_WORK TO BE COMPLETED_:
Send back the line that contains "Where should I" and all lines following it through the end of the data below, exactly, omitting pictures.
=== SUPPLIED DATA ===
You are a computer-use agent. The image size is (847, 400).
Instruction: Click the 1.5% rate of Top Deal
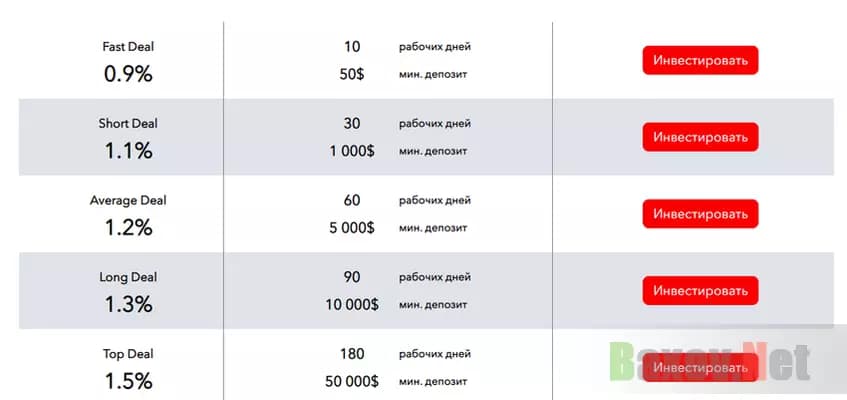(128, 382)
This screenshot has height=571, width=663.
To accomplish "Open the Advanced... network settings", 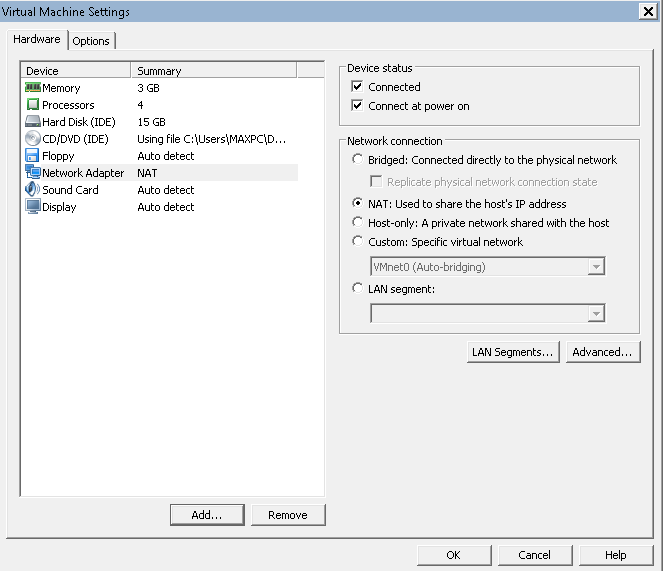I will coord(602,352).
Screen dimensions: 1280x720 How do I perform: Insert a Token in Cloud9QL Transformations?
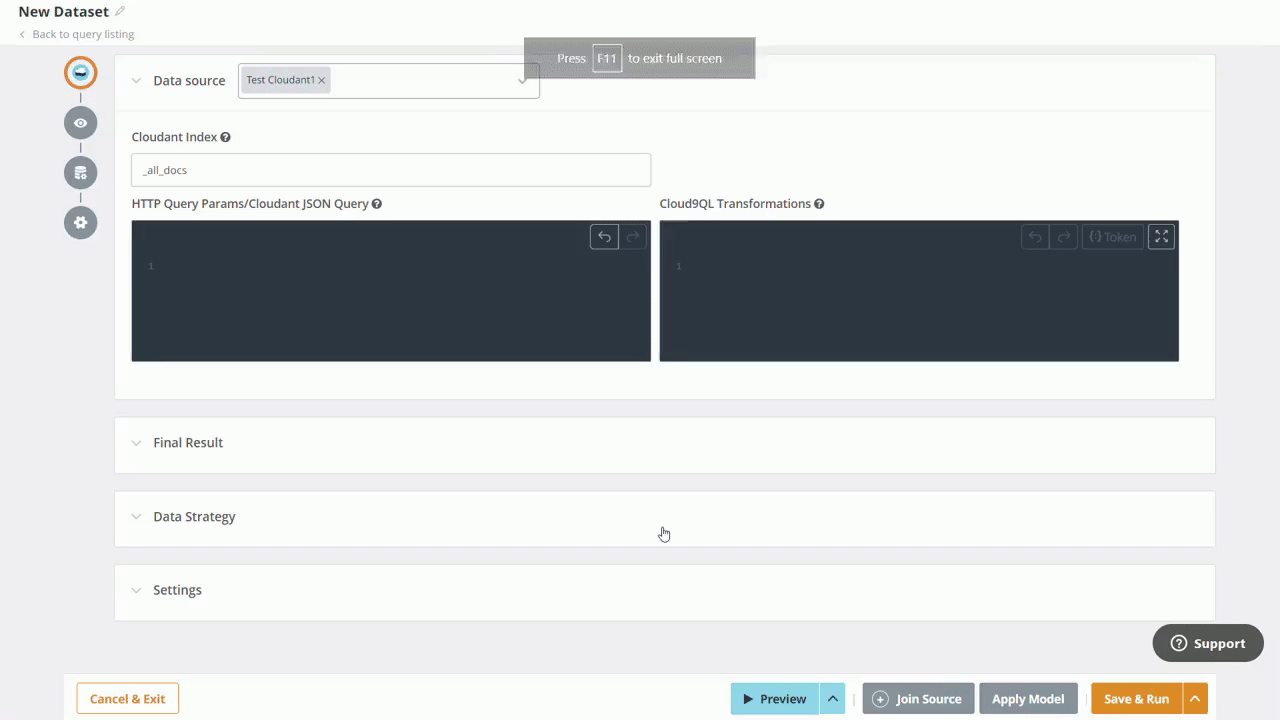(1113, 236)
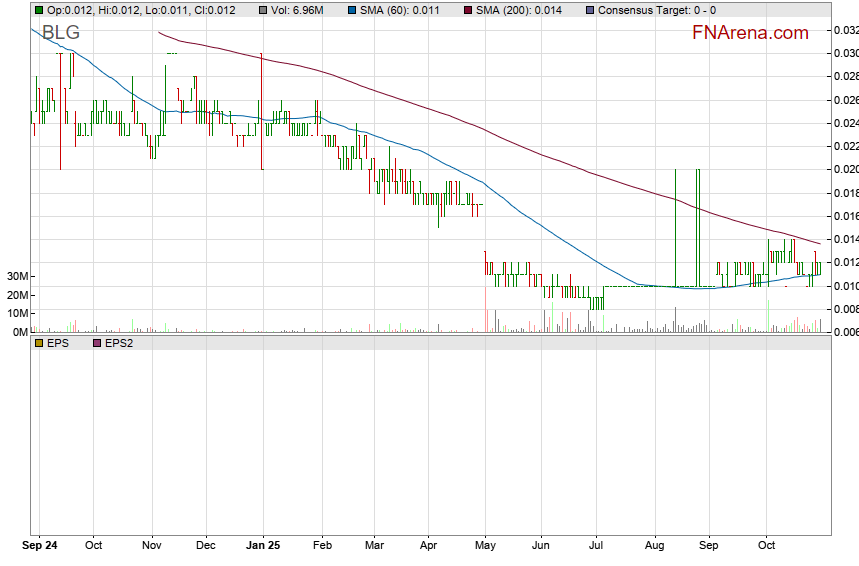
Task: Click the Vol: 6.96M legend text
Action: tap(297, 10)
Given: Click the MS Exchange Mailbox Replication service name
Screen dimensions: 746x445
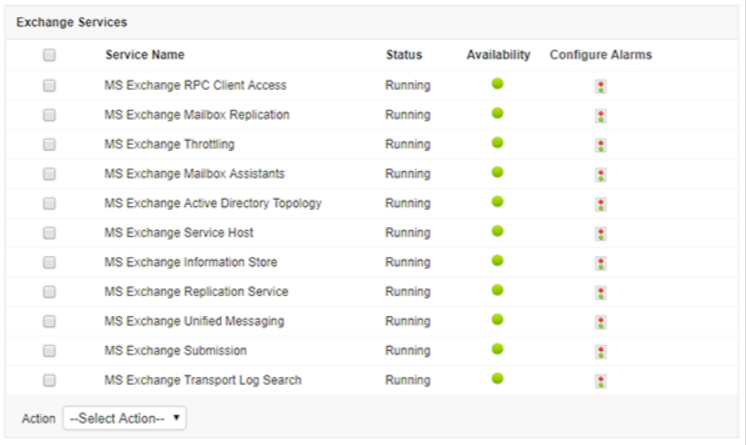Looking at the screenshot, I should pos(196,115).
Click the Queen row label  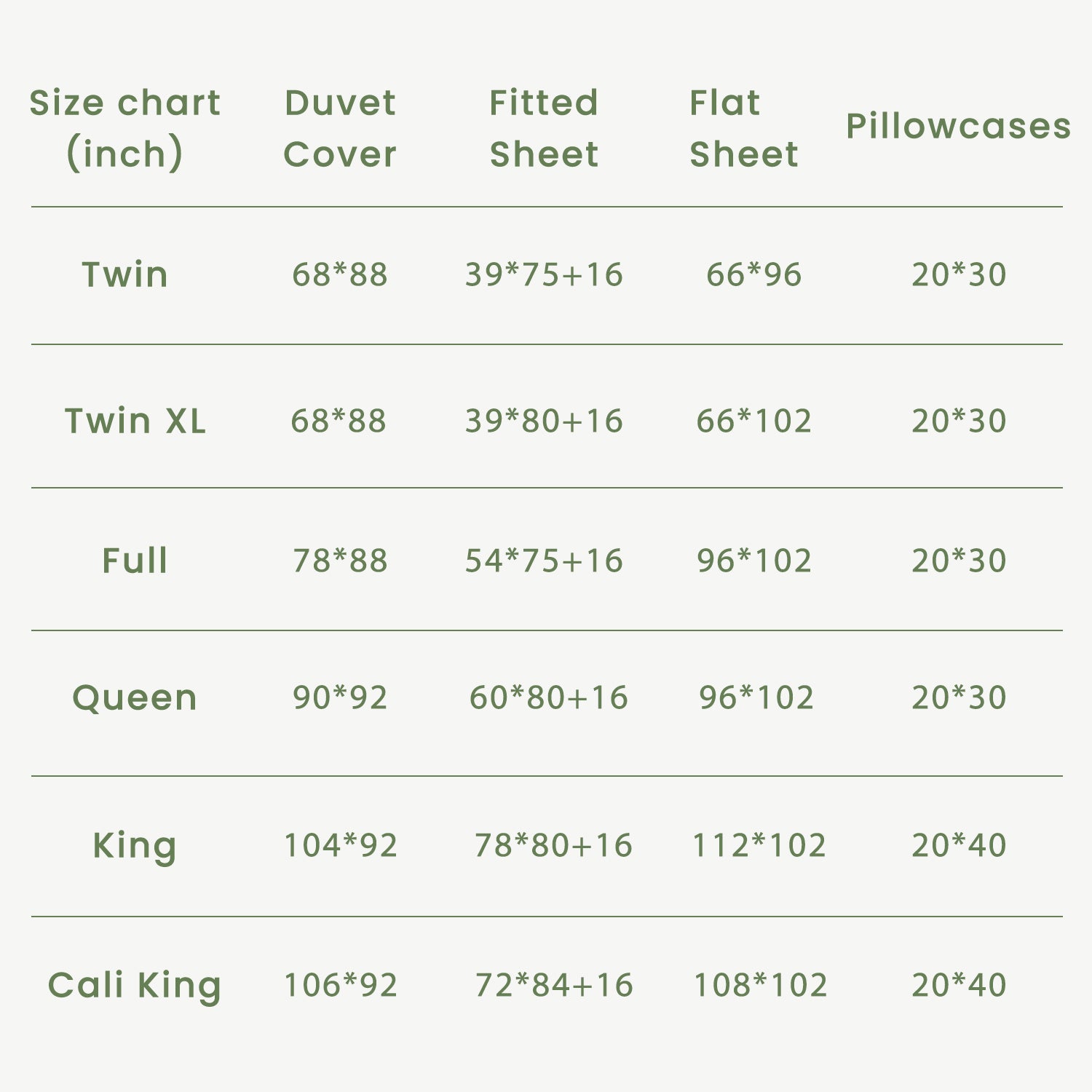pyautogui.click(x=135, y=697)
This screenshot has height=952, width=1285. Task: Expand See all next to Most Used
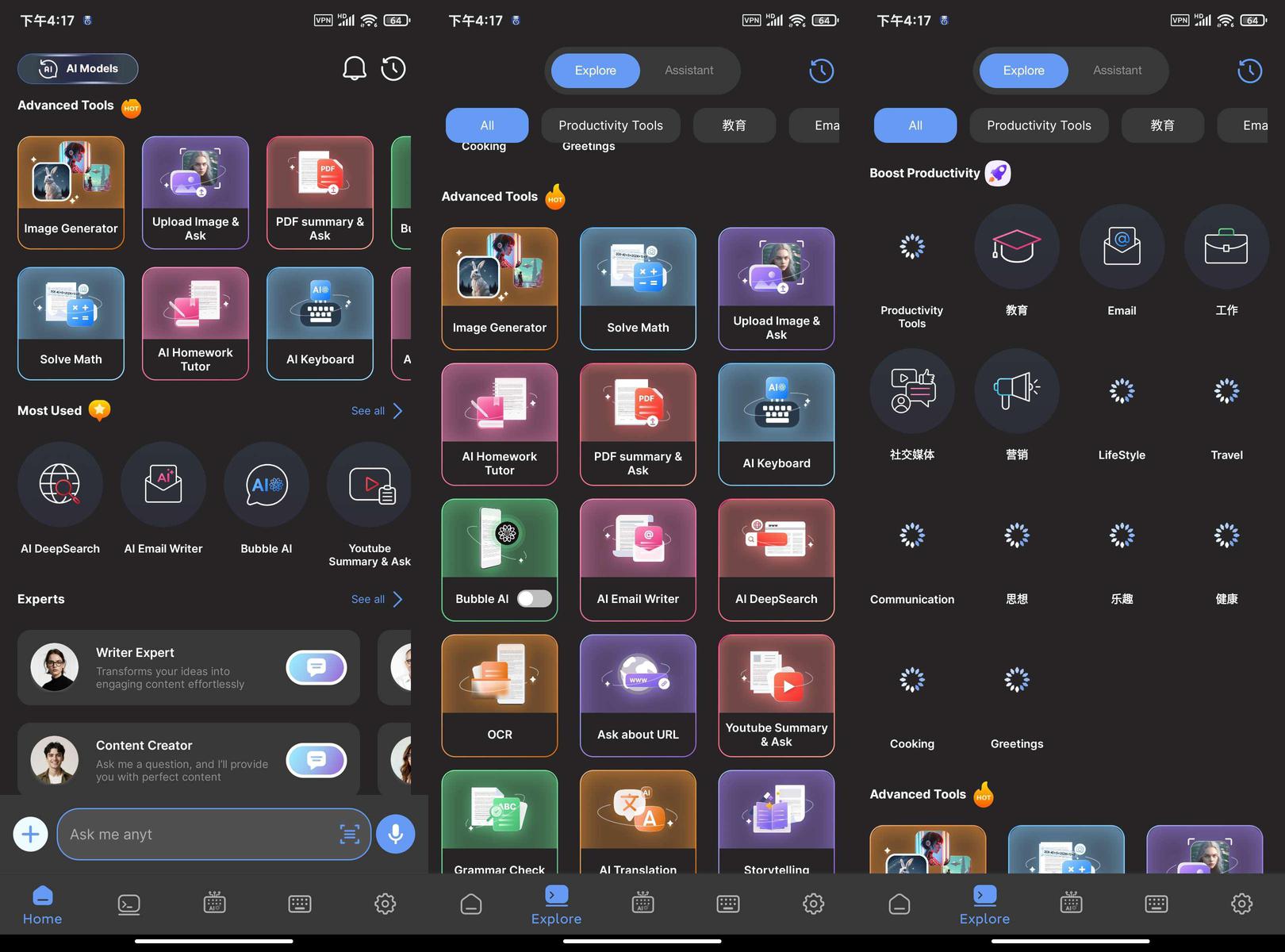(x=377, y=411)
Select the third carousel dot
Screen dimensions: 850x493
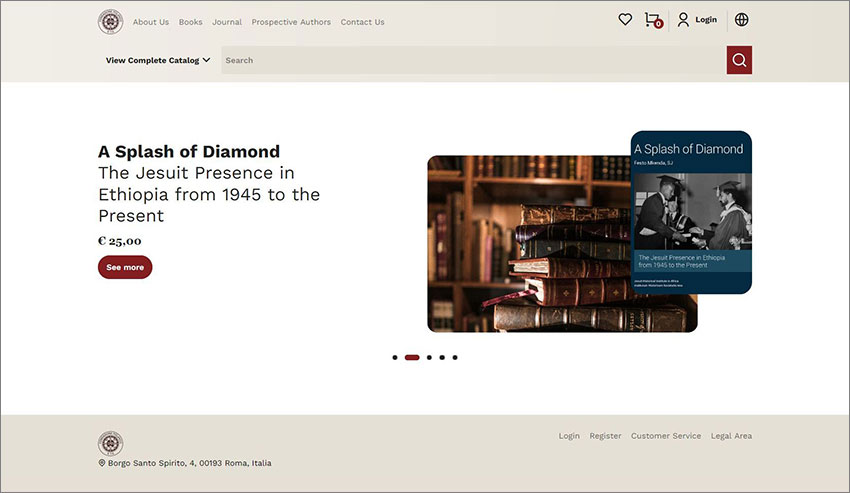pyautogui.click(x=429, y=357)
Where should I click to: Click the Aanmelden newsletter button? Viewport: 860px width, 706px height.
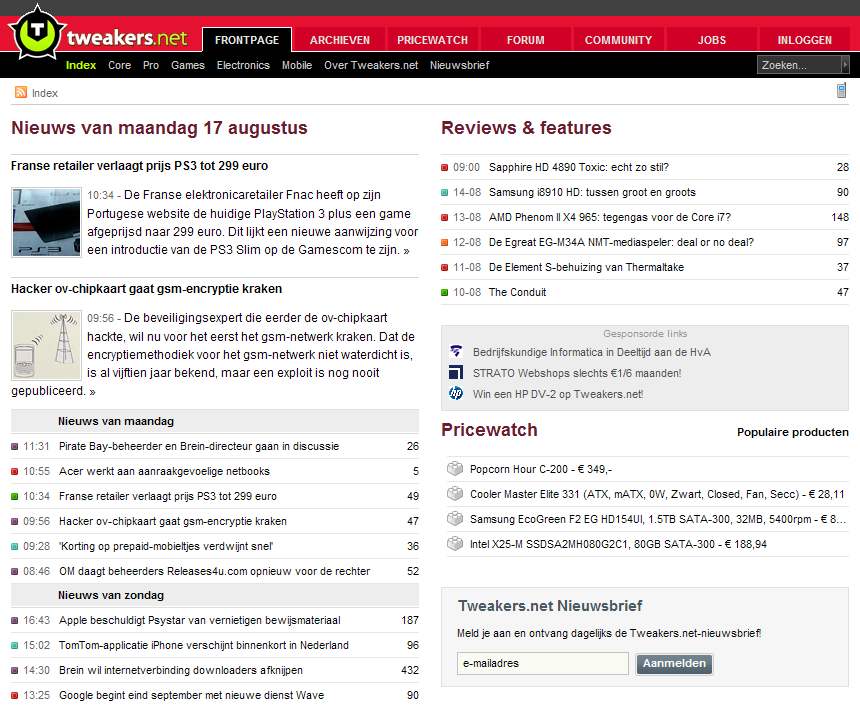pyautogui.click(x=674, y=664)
===
_FINISHED TASK_:
Where should I click to: Click the Aanmelden newsletter button? Viewport: 860px width, 706px height.
pyautogui.click(x=674, y=664)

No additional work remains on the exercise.